Monday, June 6, 2011
It´s supposidly summer in Iceland, however, weather changes (especially here in the North) make us feel as if it was still winter time. (to stay up-to-date about wheather follow this page.)
Well, as I´ve mentioned many times, Iceland with its erratic weather changes can be quite a challenge for a traveller who likes sticking to rigorous and fixed plans. So I invite us all to think about this proverb: 'a good traveler has no fixed plans.'
Bearing the above in mind, I want to share a possible trip you might want to take, while exploring Eyjafjordur. In the coming months, I´ll be testing local tours and local options and will be posting my experience here, so do follow us, if you´re interested.
Last week, me and my boyfriend decided to use a day of public holiday to enjoy our favourite northmost village of Iceland called Siglufjordur. We drove from Dalvík (30 mins drive from Akureyri) along the fjord and decided to test a new tunnel instead of driving the old mountain pass road.

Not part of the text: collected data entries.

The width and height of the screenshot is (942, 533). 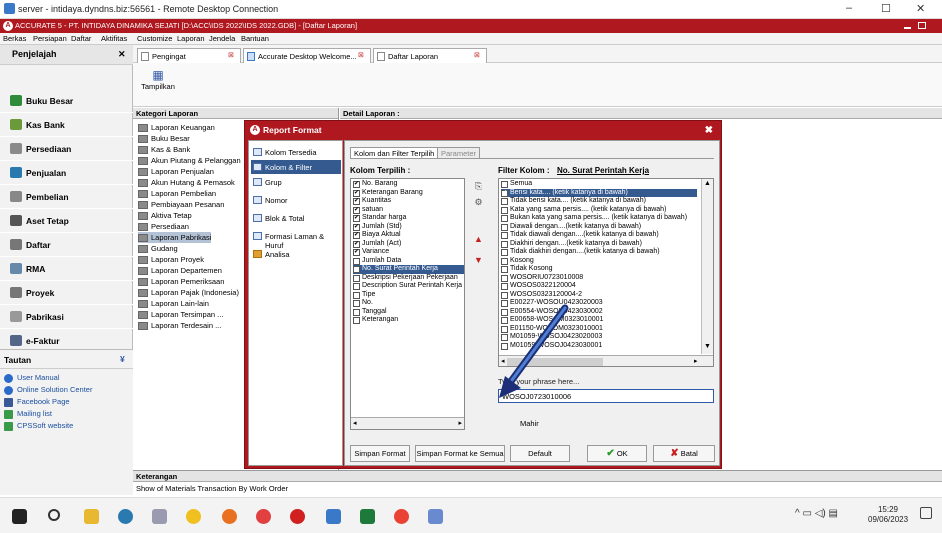 I want to click on edge-icon, so click(x=126, y=516). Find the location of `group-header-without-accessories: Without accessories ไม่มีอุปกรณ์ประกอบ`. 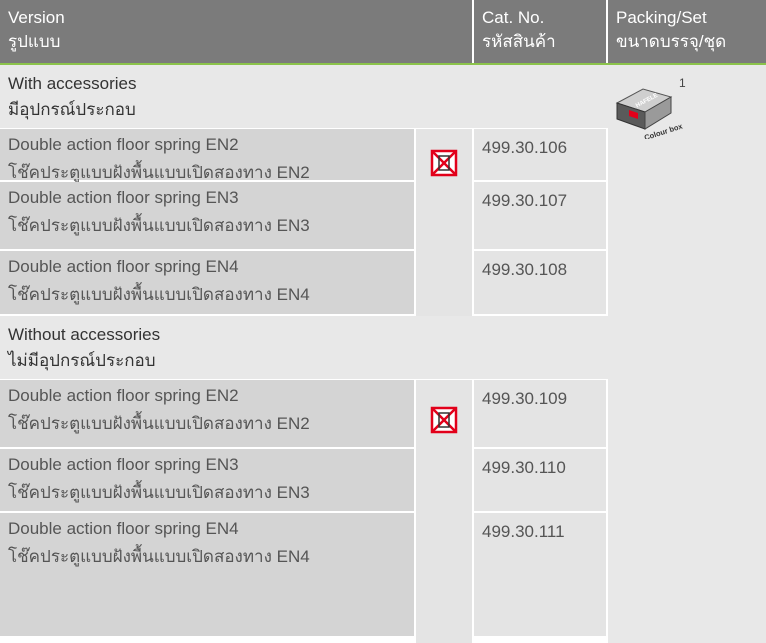

group-header-without-accessories: Without accessories ไม่มีอุปกรณ์ประกอบ is located at coordinates (304, 348).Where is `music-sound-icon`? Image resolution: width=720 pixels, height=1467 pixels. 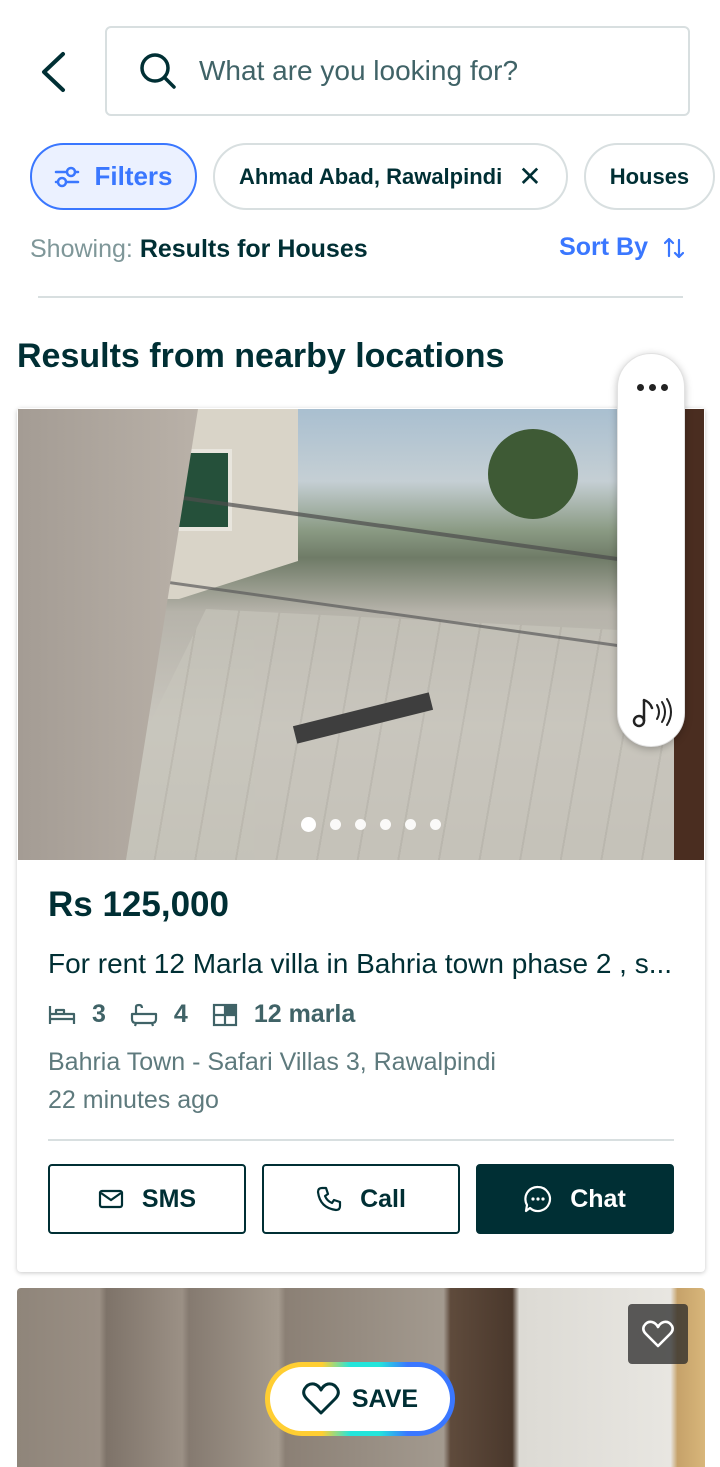
music-sound-icon is located at coordinates (652, 712). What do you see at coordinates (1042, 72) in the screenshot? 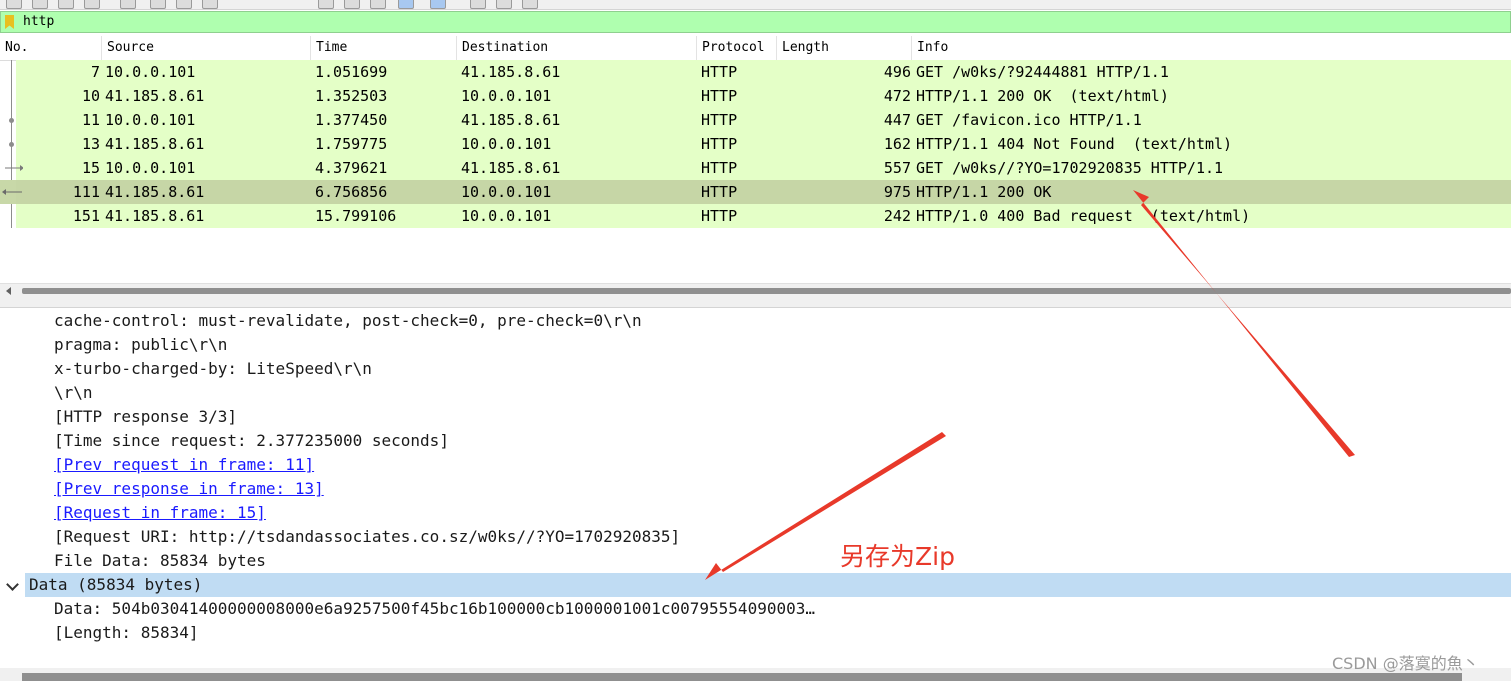
I see `cell-info: GET /w0ks/?92444881 HTTP/1.1` at bounding box center [1042, 72].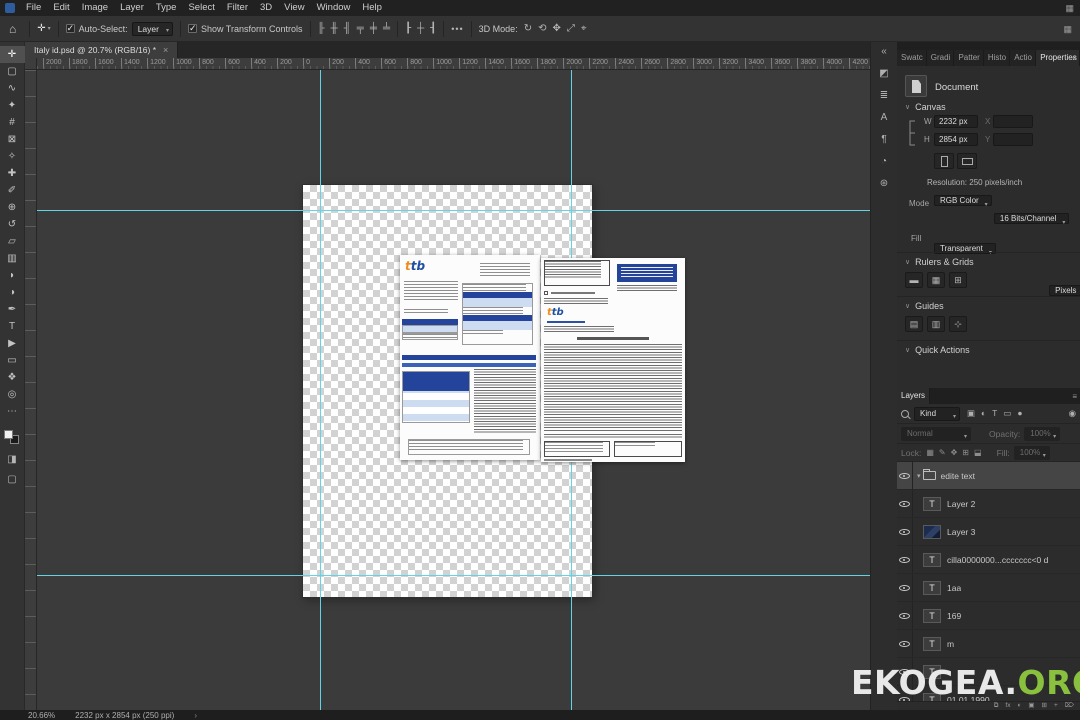 Image resolution: width=1080 pixels, height=720 pixels. Describe the element at coordinates (12, 276) in the screenshot. I see `blur-tool: ◗` at that location.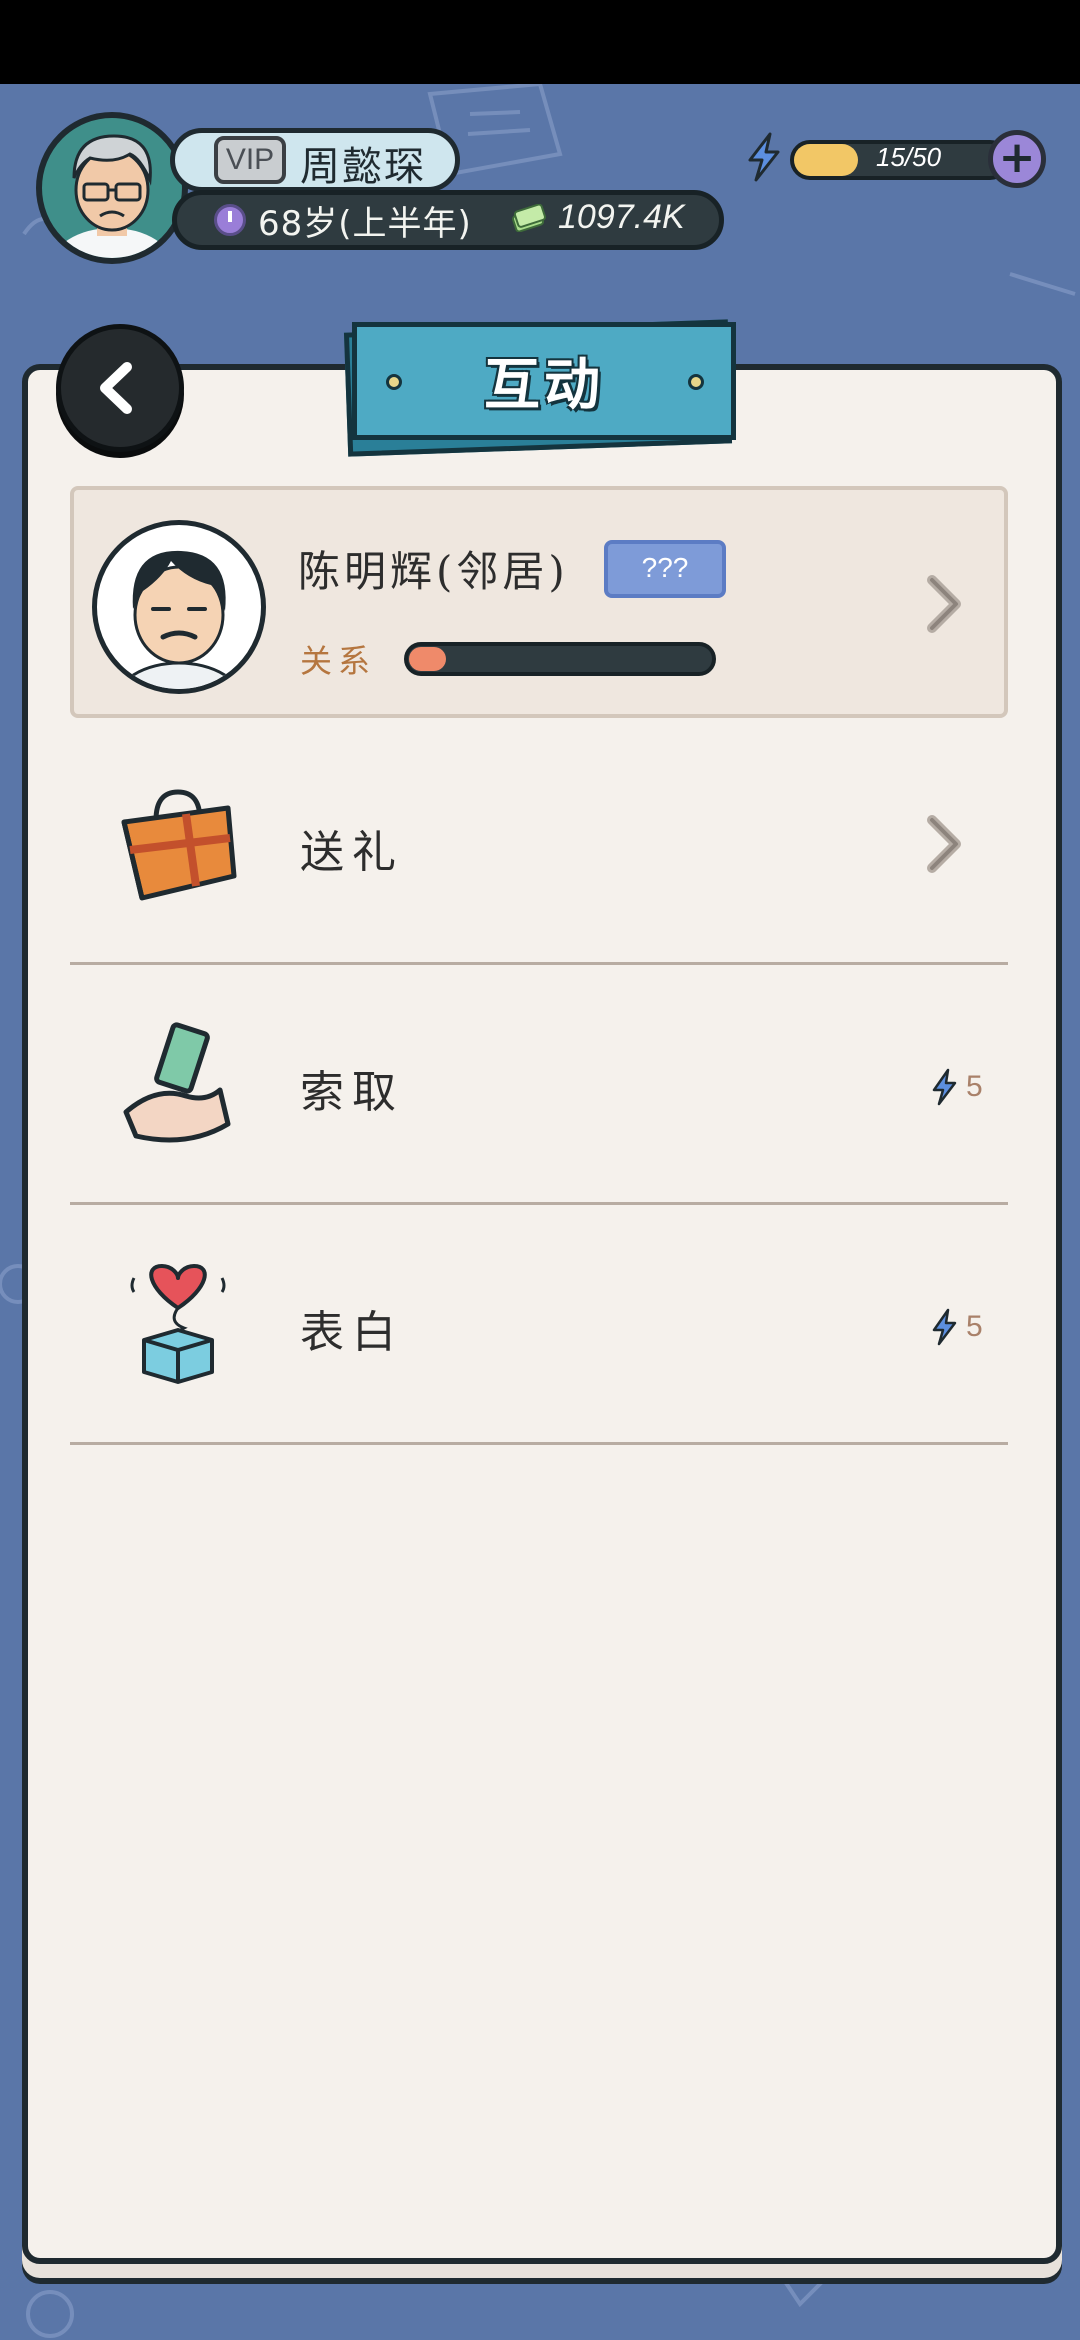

This means that we would see an island Hrisey in the fjord from the road and see as far as Grindavik (a small fishing village on the other side of Eyjafjordur). If the visibility is good one can even see Grimsey on the horizon (located above the Arctic circle). Before getting to Olafsfjordur, you drive in through a one-lane tunnel. We call it a tunnel of trolls as it looks like a cave inside and can be quite an experience to drive through it.
Having passed Olafsjordur, we carried on to a two-lane tunnel (more modern and much brighter than the first one) that gets you first to Hedinsfjordur (once a pristine fjord that was only accessible by boat) and then to Siglufjordur.
Our plan was to have nice breakfast in a local bakery and stroll around the town, visiting our friends (I used to live there for a year) and end the day with a quality dinner in a wonderful local restaurant Hanes Boy. Even-though, it was a public holiday (or maybe because of that), neither of the two places was open. There´s a must see in Siglufjordur and it is an exceptional museum (awarded many prizes). It was open and will be during this summer, so make sure you include a visit there in your plan. On top of this, there are also nice walking trails above the town with great views, so we definitely recommend.
All in all, summer should be more lively and places should be open, so we hope that you´ll enjoy your time in 'Siglo', once you make it here. Those interested in hiking in the mountains, you might easily stay a few days, making hikes every day and exploring local majestic mountains overlooking the fjord. Once leaving Siglo, you might consider the other way (heading west) towards Ketilas and either take the old mountain pass road or take the ringroad number 1 and stop by in Holar and Hofsos - (don´t forget about the pool there)on the way.